Mata uang adalah cerminan kepercayaan pasar terhadap perekonomian suatu negara. Ketika rupiah melemah terlalu tajam, hal itu bisa berdampak ke banyak sektor—mulai dari biaya impor, inflasi, hingga kepercayaan investor. Dengan turun langsung ke pasar, BI berupaya meredam spekulasi dan menenangkan pelaku pasar yang mulai cemas.
Fitra menambahkan bahwa intervensi ini juga bertujuan menjaga likuiditas yang memadai di pasar uang dan sektor perbankan domestik. Likuiditas yang cukup penting untuk memastikan kegiatan ekonomi tetap berjalan lancar, tanpa hambatan akibat kekeringan dana di sistem keuangan.
BI juga menyoroti pergerakan nilai tukar rupiah di pasar Non-Deliverable Forward (NDF), pasar valuta asing di luar negeri yang memperdagangkan kontrak tanpa penyerahan fisik mata uang. Menurut BI, pergerakan di pasar ini dinilai berlebihan dan tidak mencerminkan kondisi fundamental ekonomi Indonesia.
“Kondisi pasar yang tipis karena libur panjang dalam negeri juga turut memperparah volatilitas,” ungkap Fitra.
Dengan kata lain, pasar bergerak liar bukan karena faktor ekonomi semata, melainkan karena transaksi yang kecil bisa berdampak besar ketika volume perdagangan rendah.
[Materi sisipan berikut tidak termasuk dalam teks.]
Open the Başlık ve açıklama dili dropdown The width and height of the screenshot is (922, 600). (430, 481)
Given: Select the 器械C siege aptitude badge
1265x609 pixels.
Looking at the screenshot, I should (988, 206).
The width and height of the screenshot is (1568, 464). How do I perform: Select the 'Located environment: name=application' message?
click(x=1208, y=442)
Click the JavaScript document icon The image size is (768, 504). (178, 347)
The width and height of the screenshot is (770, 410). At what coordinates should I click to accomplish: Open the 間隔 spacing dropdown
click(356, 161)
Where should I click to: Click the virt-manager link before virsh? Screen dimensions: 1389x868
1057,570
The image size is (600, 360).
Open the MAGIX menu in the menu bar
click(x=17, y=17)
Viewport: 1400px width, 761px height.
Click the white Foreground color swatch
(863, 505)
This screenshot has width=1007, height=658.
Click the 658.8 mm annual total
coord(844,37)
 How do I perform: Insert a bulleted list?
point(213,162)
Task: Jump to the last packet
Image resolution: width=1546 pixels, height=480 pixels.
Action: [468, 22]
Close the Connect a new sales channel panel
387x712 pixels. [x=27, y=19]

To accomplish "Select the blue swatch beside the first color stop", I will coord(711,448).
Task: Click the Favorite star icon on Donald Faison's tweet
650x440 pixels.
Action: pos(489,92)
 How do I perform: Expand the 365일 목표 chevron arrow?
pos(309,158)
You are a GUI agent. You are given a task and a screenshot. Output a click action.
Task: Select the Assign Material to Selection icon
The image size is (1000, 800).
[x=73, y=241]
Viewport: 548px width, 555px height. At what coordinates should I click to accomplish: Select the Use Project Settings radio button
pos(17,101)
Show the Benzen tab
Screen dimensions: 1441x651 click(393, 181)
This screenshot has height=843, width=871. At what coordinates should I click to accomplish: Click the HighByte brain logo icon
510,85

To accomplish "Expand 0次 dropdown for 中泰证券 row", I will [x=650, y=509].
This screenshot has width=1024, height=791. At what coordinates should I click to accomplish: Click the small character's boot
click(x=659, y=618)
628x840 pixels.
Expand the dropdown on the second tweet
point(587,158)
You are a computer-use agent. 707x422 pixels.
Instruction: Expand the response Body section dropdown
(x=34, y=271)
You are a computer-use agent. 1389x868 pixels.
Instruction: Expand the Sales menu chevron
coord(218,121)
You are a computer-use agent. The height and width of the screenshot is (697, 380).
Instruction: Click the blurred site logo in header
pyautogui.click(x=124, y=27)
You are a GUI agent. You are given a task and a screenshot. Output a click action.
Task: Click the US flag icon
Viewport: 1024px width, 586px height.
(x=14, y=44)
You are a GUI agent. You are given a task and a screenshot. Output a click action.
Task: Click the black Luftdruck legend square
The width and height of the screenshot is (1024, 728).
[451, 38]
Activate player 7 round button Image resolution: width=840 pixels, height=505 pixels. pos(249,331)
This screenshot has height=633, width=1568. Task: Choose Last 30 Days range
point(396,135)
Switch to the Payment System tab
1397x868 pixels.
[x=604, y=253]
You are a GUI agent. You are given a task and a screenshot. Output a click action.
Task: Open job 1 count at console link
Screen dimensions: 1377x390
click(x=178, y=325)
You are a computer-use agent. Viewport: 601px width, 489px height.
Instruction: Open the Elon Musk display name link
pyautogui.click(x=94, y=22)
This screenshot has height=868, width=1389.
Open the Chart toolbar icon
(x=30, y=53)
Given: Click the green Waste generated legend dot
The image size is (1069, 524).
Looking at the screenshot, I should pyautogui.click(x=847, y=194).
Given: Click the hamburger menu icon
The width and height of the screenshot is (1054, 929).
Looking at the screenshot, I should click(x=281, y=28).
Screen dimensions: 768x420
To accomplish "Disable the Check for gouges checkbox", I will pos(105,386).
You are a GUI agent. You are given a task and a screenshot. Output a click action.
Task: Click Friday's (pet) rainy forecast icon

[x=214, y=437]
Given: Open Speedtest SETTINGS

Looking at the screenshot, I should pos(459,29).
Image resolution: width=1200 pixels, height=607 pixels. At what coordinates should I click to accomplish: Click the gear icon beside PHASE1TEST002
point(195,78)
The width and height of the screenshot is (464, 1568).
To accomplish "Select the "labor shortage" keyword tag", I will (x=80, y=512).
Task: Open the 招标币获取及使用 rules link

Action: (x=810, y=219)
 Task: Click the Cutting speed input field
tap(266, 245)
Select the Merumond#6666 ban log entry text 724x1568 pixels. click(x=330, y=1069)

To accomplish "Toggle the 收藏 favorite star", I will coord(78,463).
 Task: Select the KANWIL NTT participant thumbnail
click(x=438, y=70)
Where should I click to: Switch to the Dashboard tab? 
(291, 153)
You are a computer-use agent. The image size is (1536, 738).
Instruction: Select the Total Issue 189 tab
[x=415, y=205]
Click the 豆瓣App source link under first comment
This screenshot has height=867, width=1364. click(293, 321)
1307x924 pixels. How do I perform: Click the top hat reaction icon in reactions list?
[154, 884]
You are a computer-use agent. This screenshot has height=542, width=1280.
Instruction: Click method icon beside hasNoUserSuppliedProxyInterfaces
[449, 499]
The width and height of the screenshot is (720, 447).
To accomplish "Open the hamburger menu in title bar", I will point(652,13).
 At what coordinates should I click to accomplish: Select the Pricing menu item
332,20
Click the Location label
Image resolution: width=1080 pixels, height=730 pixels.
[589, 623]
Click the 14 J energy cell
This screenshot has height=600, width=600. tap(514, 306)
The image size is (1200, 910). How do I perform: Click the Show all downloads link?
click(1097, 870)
Ketika ditanya apakah Bank Indonesia memiliki target tertentu untuk nilai tukar rupiah, Fitra memilih untuk tidak memberikan pernyataan. Ini bukan hal yang mengejutkan—bank sentral umumnya enggan menyebutkan angka spesifik agar tidak mengarahkan spekulasi pasar ke satu titik tertentu.
Namun jelas, dari langkah-langkah yang sudah diambil, BI sedang mengirim pesan kuat: rupiah tidak akan dibiarkan jatuh terlalu dalam tanpa perlawanan.
Intervensi ini juga terjadi dalam konteks yang lebih besar. Setelah libur panjang, pasar Indonesia dibuka dengan sentimen negatif, termasuk kekhawatiran soal kebijakan tarif di pasar global. Hal ini menambah tekanan terhadap aset-aset di negara berkembang, termasuk rupiah.
Pasar saham Indonesia juga sempat terguncang, menyusul gejolak yang terjadi di pasar internasional selama libur berlangsung. Akibatnya, investor cenderung mengambil posisi defensif, menarik dana dari pasar berkembang dan menambah tekanan terhadap kurs rupiah.
Langkah cepat dan tegas dari Bank Indonesia menunjukkan bahwa stabilitas rupiah adalah prioritas utama. Meskipun tantangan global masih besar dan situasi bisa berubah cepat, intervensi ini diharapkan mampu meredam kepanikan jangka pendek dan menjaga kepercayaan pasar terhadap ekonomi Indonesia.
Bagi masyarakat, ini adalah sinyal positif bahwa otoritas moneter siap hadir dan bertindak ketika diperlukan. Di tengah ketidakpastian global, kehadiran BI sebagai penjaga stabilitas menjadi lebih penting dari sebelumnya.